YOUR GOAL> In the discussion of sun exposure below, rewrite the part that opens with the words containing "But your assertion" and closes with "to be beautiful.", changing "painting" to "portrait".

SUPPLIED TEXT>

So our bodies evolved to produce melanin over 1,000’s of years of living outdoors and our natural attraction to this is a modern trend? 🤔

“Yes we burn from the prolonged exposure to heat, as anything does on the planet. That doesn’t mean the sun is bad.”

But your assertion was that you won’t get burnt if you ‘acclimatise’.

“So our bodies evolved to produce melanin over 1,000’s of years of living outdoors and our natural attraction to this is a modern trend?”

Yes, the trend of what is considered ‘attractive’ is cultural not universal and changes over time. Try and find a painting from 18th century England where an ‘attractive’ person is depicted as being tanned. Being tanned meant you were poor and had to work outside for a living. People with ‘porcelain’ skin were considered to be beautiful.

Our skin cells don’t assimilate to social status. You’ll burn way less if you just get outdoors in the natural light year round. Why are you so adamant the sun causes skin cancer?

I never made that claim. All I said is that you cannot become immune to sunburn by spending more time outdoors, and, that what we consider attractive is cultural vs tanned skin being the universally accepted height of beauty.

We’ve seen humans fighting nature equates to disease but for some reason they look to nature as the cause instead of modern practices.

DATA UNDER STUDY>
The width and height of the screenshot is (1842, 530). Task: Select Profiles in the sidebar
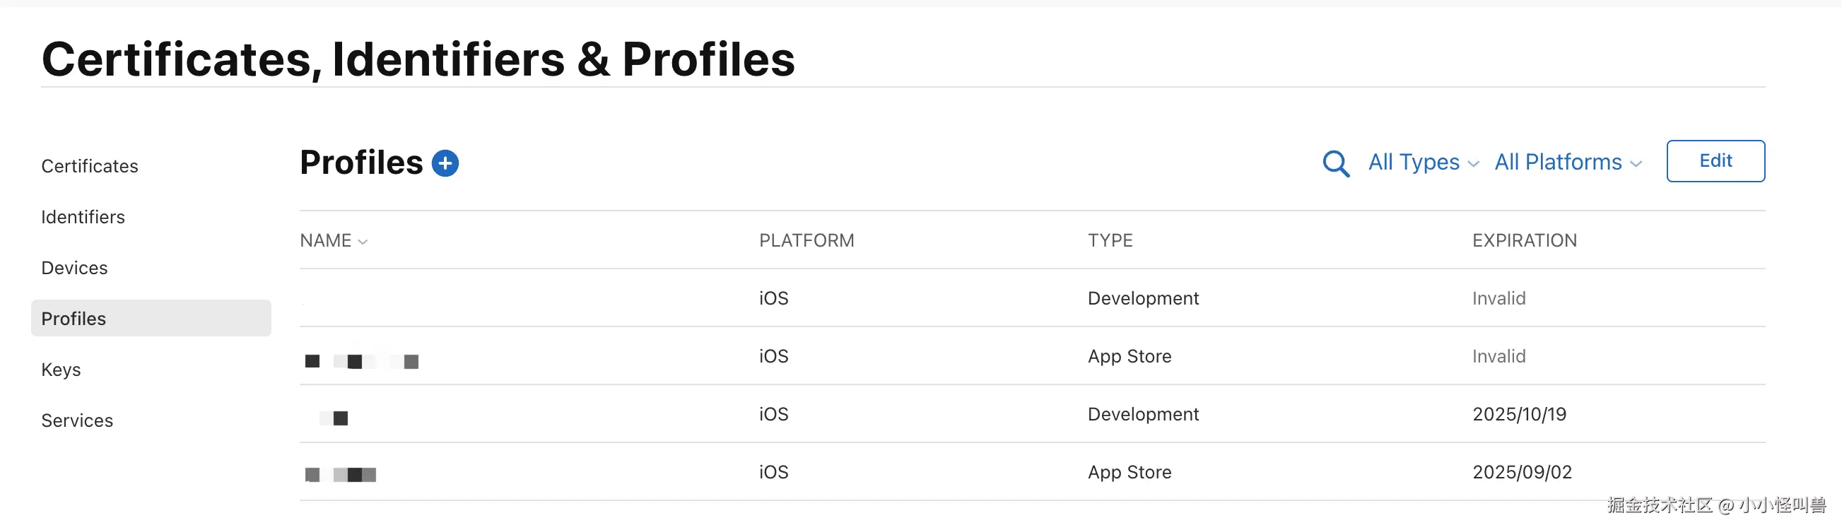[x=74, y=318]
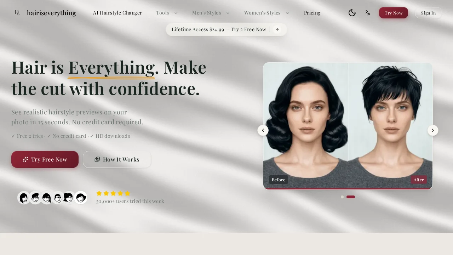Toggle dark mode with the moon icon

pyautogui.click(x=352, y=13)
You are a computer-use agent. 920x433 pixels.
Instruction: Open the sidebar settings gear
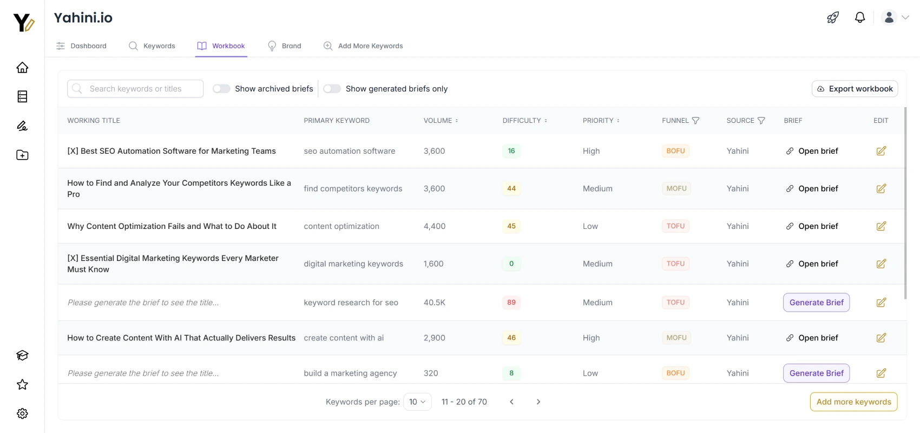(22, 414)
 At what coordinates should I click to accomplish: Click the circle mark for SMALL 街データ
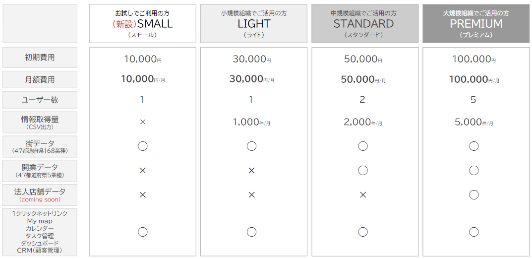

RESULT OF THIS EXERCISE>
But your assertion was that you won’t get burnt if you ‘acclimatise’.

“So our bodies evolved to produce melanin over 1,000’s of years of living outdoors and our natural attraction to this is a modern trend?”

Yes, the trend of what is considered ‘attractive’ is cultural not universal and changes over time. Try and find a portrait from 18th century England where an ‘attractive’ person is depicted as being tanned. Being tanned meant you were poor and had to work outside for a living. People with ‘porcelain’ skin were considered to be beautiful.